ENHANCED BANKING FRAUD DETECTION: A COMPARATIVE ANALYSIS OF SUPERVISED MACHINE LEARNING ALGORITHMS
Md Nur Hossain, Shahera Hossain, Ayan Nath, Paresh Chandra Nath, Mohammad Iftekhar Ayub, Md Mehedi Hassan, M. Siddique, Mohammad Rasel
Abstract
Banking fraud has become a pervasive challenge, necessitating innovative solutions to protect financial institutions and their customers. This study investigates the effectiveness of supervised machine learning algorithms in detecting fraudulent activities within the banking sector.

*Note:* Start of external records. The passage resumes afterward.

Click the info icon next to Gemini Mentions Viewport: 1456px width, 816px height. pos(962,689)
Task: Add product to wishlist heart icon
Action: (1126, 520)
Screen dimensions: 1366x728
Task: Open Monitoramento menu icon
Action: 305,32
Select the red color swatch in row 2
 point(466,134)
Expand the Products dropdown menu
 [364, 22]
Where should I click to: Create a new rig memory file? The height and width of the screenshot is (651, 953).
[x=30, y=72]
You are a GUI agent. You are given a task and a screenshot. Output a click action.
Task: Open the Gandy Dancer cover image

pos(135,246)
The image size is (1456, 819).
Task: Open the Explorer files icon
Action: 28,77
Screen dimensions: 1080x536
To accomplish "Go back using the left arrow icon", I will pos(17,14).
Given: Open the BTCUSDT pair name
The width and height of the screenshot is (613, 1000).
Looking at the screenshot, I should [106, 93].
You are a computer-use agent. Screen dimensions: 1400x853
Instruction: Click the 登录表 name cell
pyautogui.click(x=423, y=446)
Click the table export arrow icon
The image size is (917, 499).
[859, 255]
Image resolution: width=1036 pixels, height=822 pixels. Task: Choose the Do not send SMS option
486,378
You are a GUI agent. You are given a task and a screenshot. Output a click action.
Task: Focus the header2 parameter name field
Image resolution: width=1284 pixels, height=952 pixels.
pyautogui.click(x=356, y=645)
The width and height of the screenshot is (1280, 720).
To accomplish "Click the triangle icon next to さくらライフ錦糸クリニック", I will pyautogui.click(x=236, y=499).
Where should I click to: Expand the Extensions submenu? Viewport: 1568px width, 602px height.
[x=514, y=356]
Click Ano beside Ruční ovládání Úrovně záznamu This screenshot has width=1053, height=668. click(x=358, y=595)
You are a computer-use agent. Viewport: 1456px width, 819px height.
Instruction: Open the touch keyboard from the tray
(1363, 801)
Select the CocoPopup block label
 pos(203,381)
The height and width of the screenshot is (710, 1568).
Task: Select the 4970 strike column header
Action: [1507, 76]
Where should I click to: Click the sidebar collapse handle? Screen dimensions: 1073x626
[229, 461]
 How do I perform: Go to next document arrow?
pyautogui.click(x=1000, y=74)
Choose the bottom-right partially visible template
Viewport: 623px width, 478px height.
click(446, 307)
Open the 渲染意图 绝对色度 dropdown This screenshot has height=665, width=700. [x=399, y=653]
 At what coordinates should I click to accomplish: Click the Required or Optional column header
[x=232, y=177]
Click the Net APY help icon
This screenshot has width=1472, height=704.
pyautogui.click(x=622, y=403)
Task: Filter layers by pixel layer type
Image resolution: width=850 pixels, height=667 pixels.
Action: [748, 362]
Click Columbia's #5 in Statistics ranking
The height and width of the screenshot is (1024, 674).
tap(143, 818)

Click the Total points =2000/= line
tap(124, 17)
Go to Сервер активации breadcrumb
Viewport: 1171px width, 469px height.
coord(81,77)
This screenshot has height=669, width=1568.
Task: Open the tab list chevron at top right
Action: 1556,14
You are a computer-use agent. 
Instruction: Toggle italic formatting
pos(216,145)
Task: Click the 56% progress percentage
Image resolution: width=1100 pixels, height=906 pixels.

We conducted a comparative analysis of five widely used algorithms: Logistic Regression, Random Forest, Support Vector Machines, Gradient Boosting, and Neural Networks. Using a real-world banking dataset, we employed robust preprocessing and fine-tuning techniques to address class imbalances and optimize model performance. The evaluation metrics, including accuracy, precision, recall, F1-score, and area under the ROC curve (AUC), revealed that Gradient Boosting and Neural Networks consistently outperformed other models, achieving high precision and recall rates. The results highlight the potential of machine learning to detect subtle patterns of fraud while minimizing false positives and negatives. Furthermore, we discuss the implications of these findings for real-time fraud prevention systems and emphasize the importance of algorithm selection and scalability in operational environments.